There is no corresponding .m file and that's all that's in this file; it is, as it were, purely declarative. Now here's the start of MyDownloader.m:

#import "MyDownloader.h"
#import "MyDownloaderPrivateProperties.h"
@implementation MyDownloader
@synthesize connection=_connection;
@synthesize request=_request;
@synthesize mutableReceivedData=_mutableReceivedData;
// ...

And here's the start of its subclass MyImageDownloader.m:

#import "MyImageDownloader.h"
#import "MyDownloaderPrivateProperties.h"

Problem solved. Privacy is preserved, as these are the only classes that import MyDownloaderPrivateProperties.h so they are the only classes that know about these properties as far as the compiler is concerned (and that's all that privacy is in Objective-C). The subclass can access the private properties whose accessors are synthesized by the superclass. I believe that's what you wanted to accomplish in the first place.


that's how you access them. how you declare them is what's biting you:

@interface MyBaseClass : NSObject
@property (nonatomic, readwrite, retain) NSObject *someObject;
@end

this is the normal way to declare a new objc class.

by adding the parentheses (instead of declaring the superclass - NSObject in this case), you have declared a class extension, which is probably not visible to the subclass (via inclusion).

you will probably never need to declare a root class in objc:

@interface MyBaseClass // << superclass omitted
@property (nonatomic, readwrite, retain) NSObject *someObject;
@end

NSObject (or a subclass of, assuming you're target apple's systems) should be the base class unless you're very experienced and know what a root class is for.

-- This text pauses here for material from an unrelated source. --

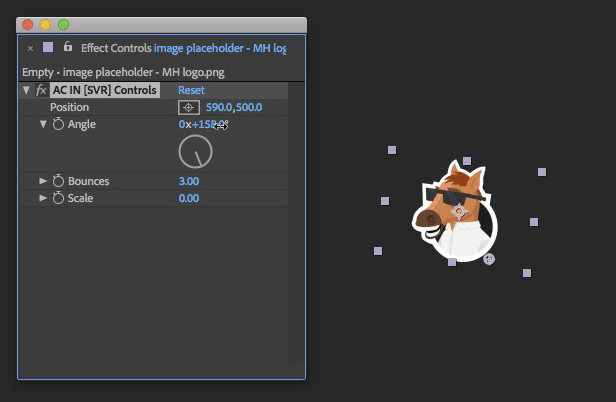Screen dimensions: 616x402
Task: Click the Angle rotation dial
Action: (x=195, y=151)
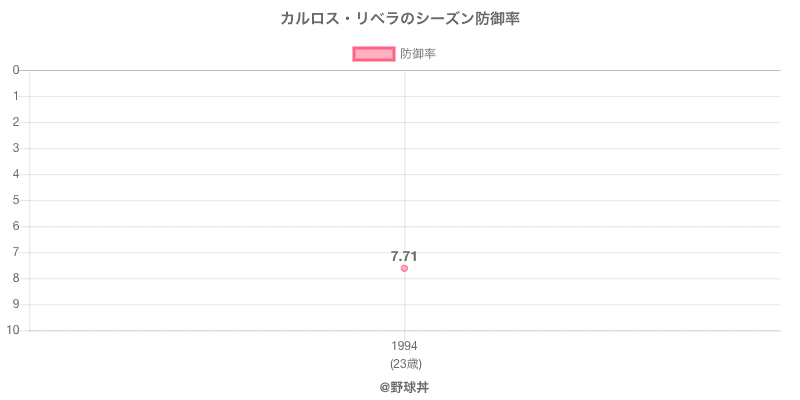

class extensions are often used to 'simulate' private interfaces. by simulate, the compiler doesn't enforce this, as it would be enforced in other languages. for example, all messages are still dynamic, although the subclass may (unknowingly) override methods in your extensions, if declared with the same selector.


Judging by the () after your base class name, it looks like you are declaring a private interface extension within your class implementation, is this the case? If so the variable will only be accessible from within that class implementation.

Does your MyBaseClass inherits from NSObject directly?

If so, you need to declare the someObject property in your interface file, as in:

@interface MyBaseClass : NSObject
{
}
@property (nonatomic, retain) NSObject *someObject;

And then synthesize it like you are already doing.


This is an alternative that meets most of the objectives.

In your header, define the interface

@interface MyBaseClass : NSObject {
    NSObject *inheritableObject;
}
@property (readonly) NSObject *inheritableObject;

Now you can edit the inheritableObject in MyBaseClass as well as in any Class that inherits from MyBaseClass. However, from the outside, it is readonly. Not private as in the case of @interface MyBaseClass(), but protected from uncontrolled changes.


super.someObject = nil;. Inheritance means MyBaseClass is your super class.